Ludways · 30/09/2014 10:17

I'm one of two girls, we were both very sporty and my sister is a scientist, so I never noticed being molly coddled by my parents, which is unusual for my age, I'm 47. My parents always encouraged us in whatever we wanted, gender never came into it. We climbed mountains, swam in rivers, we can do DIY and fix cars.

So... I really noticed when I got involved with dh and his family, his sister is treated completely different to dh, she is pandered to and spoilt, they've paid her mortgage for 10 years, they but her a car every 3 years and they get her a big shop every 2 weeks. Her wages are for holidays. This extends to her dc's who are favoured above dh's.

This'll be why SIL is so pathetic and dh is perfectly capable of looking after himself, but still has feelings of inferiority.

Tinkerball · 30/09/2014 10:19

YABU. Im interested in what you mean by vulnerable. Don't you see boys as having emotions to?

TheLovelyBoots · 30/09/2014 10:20

Ludways, same with my husband/SIL. My in-laws have been incredibly generous with both of their children (and me), but it is so over the top with my SIL. She had an allowance until she was 37 - and got married.

Vivacia · 30/09/2014 10:22

I think we need a bit more explanation around this comment,

Girls are more vulnerable and go through so much more so it makes sense.

It doesn't make sense to me.

Ludways · 30/09/2014 10:23

Sorry, went off on a tangent, never set me off about SIL, I can rant for hours, lol!

I have no idea why a girl would've more vulnerable other than the fact she's fallen for the bollocks she's been told all her life, about how weak she is. Pah, women can look after themselves, why the hell not.

Ds is far more sensitive than dd, I worry about him in ways I'd never worry about her. I tell them ever day of their lives how strong and capable they are.

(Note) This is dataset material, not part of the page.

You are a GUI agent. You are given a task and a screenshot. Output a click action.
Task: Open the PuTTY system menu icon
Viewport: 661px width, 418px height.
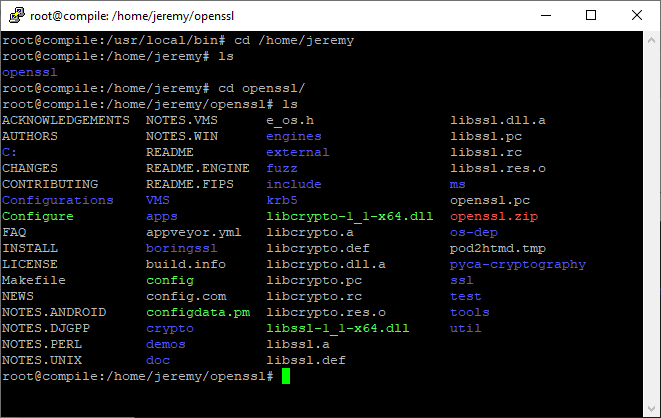pos(15,15)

ithoughtofitfirst · 30/09/2014 10:23

Ooof.

Ludways · 30/09/2014 10:28

Boots, SIL is married, her dh just sits back and let's them pay. They don't really notice us or our dc's, they actually call her eldest "the favourite" in front of us.

I make them sound awful, they are really nice people, just have this overwhelming feeling of responsibility for SIL.

joanofarchitrave · 30/09/2014 10:30

Depends what you mean by 'protective'. DS has already been bullied twice by groups of girls at his primary school. Fundamentally everyone needs to learn emotional intelligence and have physical adventures. To get in the way of either of those because of sex is the definition of sexist parenting IMO.

Thebodyloveschocolateandwine · 30/09/2014 10:34

good grief Ludways they have created a monster. How stupid

DoJo · 30/09/2014 10:38

I cannot imagine deciding that any child of mine was less deserving of my attempts to ensure that they are kept safe, defended, supported and cared for purely on the basis of their gender.

forago · 30/09/2014 10:40

I think that's rubbish tbh. I only have boys and I can't think how I could be anymore concerned for their welfare than I am. in would be no different with a girl.

Ludways · 30/09/2014 10:41

Body, they have, I think they know it too, but think it's too late to back out now.